Text passage:
***

In September, Donald Trump told women: "I will be your protector." This didn't go over so well with the ladies. Quite a few feel they do not need to be protected by a man, especially not this man. Younger women, college-educated women and single women, in particular, tend to chafe at the idea of their requiring a man to protect them, especially a man who has been found liable in court for committing sexual assault against one woman and has been accused of it by many other women.

It's not that women lack anxiety. Many of them are anxious about many things—their lives and their position in society, for example. But what they are worried about is not what Trump wants them to be worried about. He wants them to be scared of criminal immigrants. Instead they are scared that their rights to abortion, IVF, and contraception may be taken from them by Trump and the Republicans. He dismisses these fears as unrealistic and wants them to be afraid of what he tells them to be afraid of. Many women see this as paternalistic and patronizing.

At his convention, Trump surrounded himself with hypermasculine people like pro wrestler Hulk Hogan and Ultimate Fighting Championship CEO Dana White, who has been filmed hitting his wife. Many women see Trump as trying to protect them by restoring the patriarchy in its full 1950s glory and moving gender roles back 75 years. Back in the 1950s, one of the most popular TV shows was Father Knows Best, in which a kindly father faced problems in his family, but in the end he always saved the day. Republican voters are on board with this. An Ipsos survey has shown that a majority of Republican men and Republican women agree with the statement: "Traditional family structures, with a wage-earning father and homemaking mother, best equip children to succeed." In another poll, nearly half of Republicans (and 60% of evangelicals) agreed with the statement: "In a truly Christian family, the husband is the head of the household and his wife submits to his leadership." Harris gets this, which is why her slogan is: "We're not going back."

***

Available records:
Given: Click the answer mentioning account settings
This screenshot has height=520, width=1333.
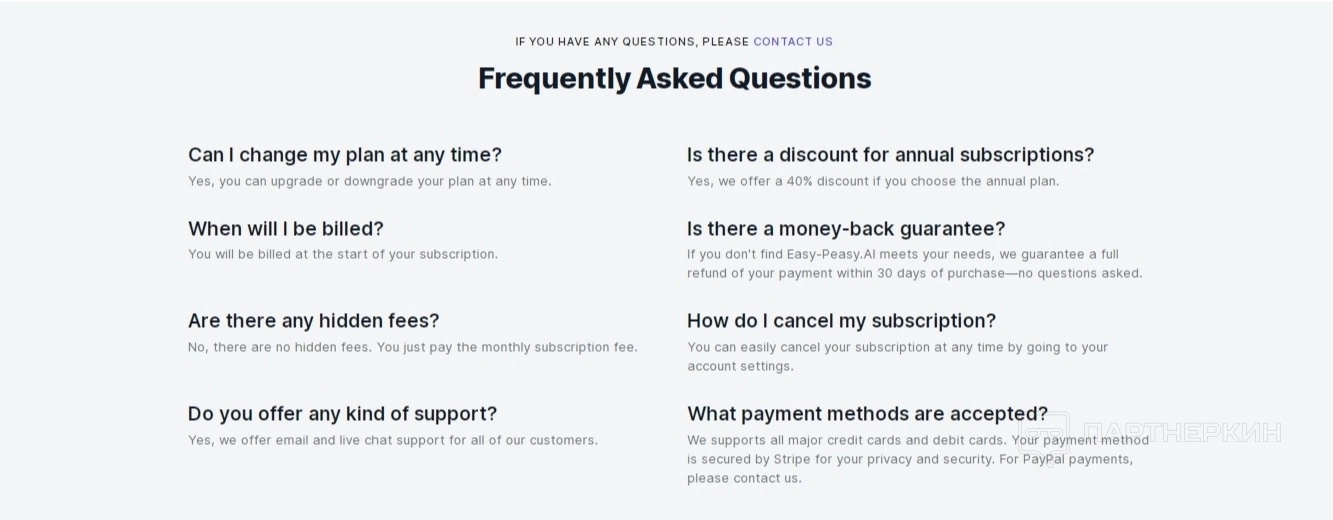Looking at the screenshot, I should tap(897, 356).
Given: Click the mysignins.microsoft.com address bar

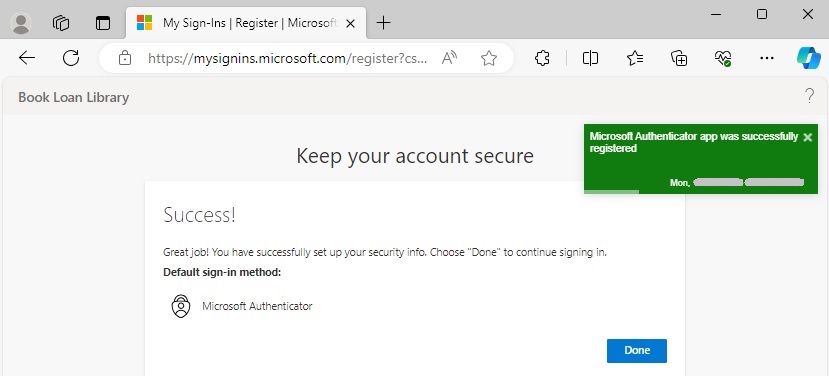Looking at the screenshot, I should 287,58.
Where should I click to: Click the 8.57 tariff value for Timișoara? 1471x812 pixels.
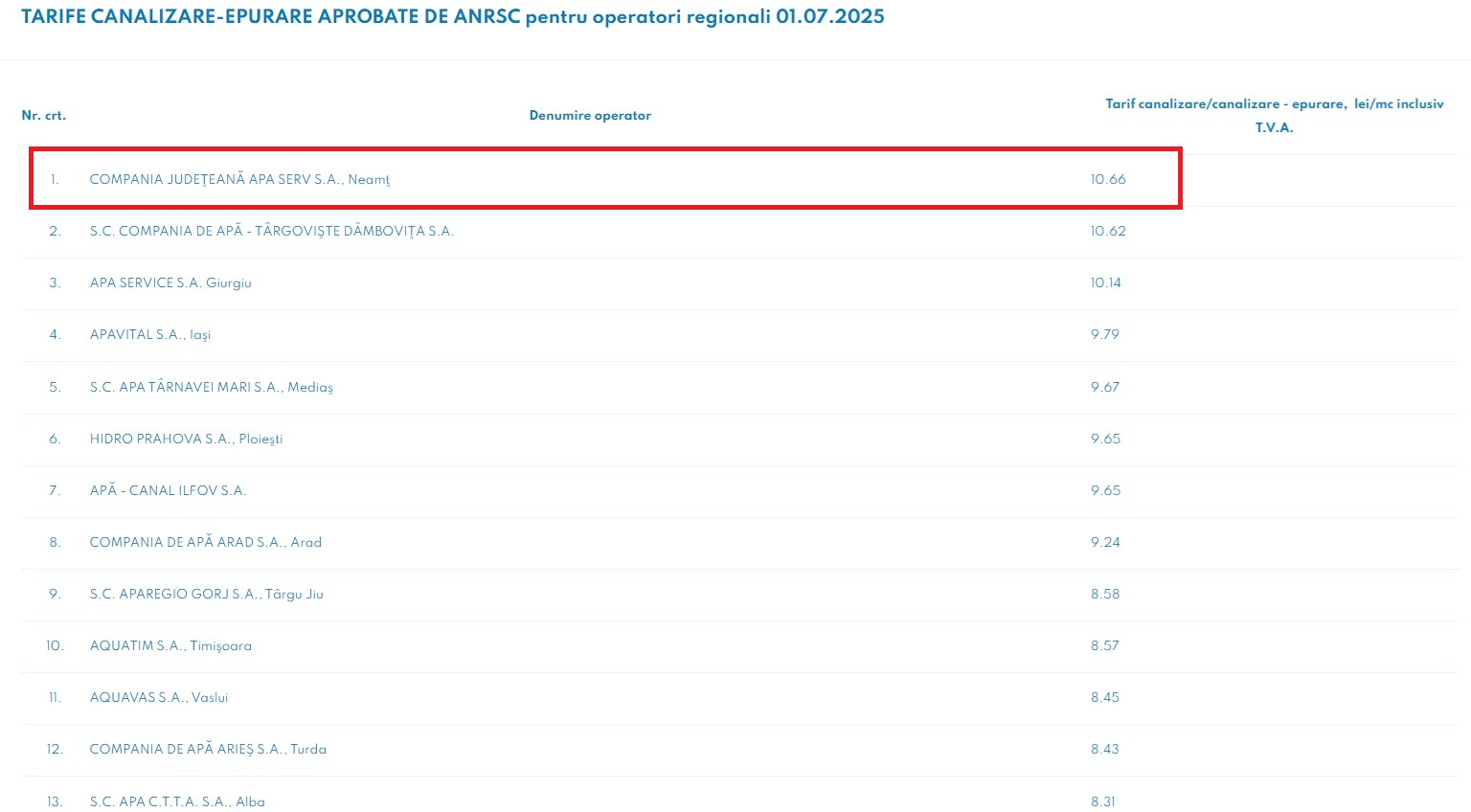click(x=1104, y=646)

***

Tasks:
1. Name every person mentioned in the passage about Trump and women voters.
2. Please arrange the lines of the three entries as a JSON list of strings, one string per line, skipping blank lines and omitting the pictures.
The passage and the entries come from unrelated sources.

Answer list:
1. Donald Trump, Hulk Hogan, Dana White, Harris

2.
[
  "Given: Click the answer mentioning account settings",
  "This screenshot has height=520, width=1333.",
  "Looking at the screenshot, I should tap(897, 356).",
  "Given: Click the mysignins.microsoft.com address bar",
  "Looking at the screenshot, I should 287,58.",
  "Where should I click to: Click the 8.57 tariff value for Timișoara? 1471x812 pixels.",
  "click(x=1104, y=646)"
]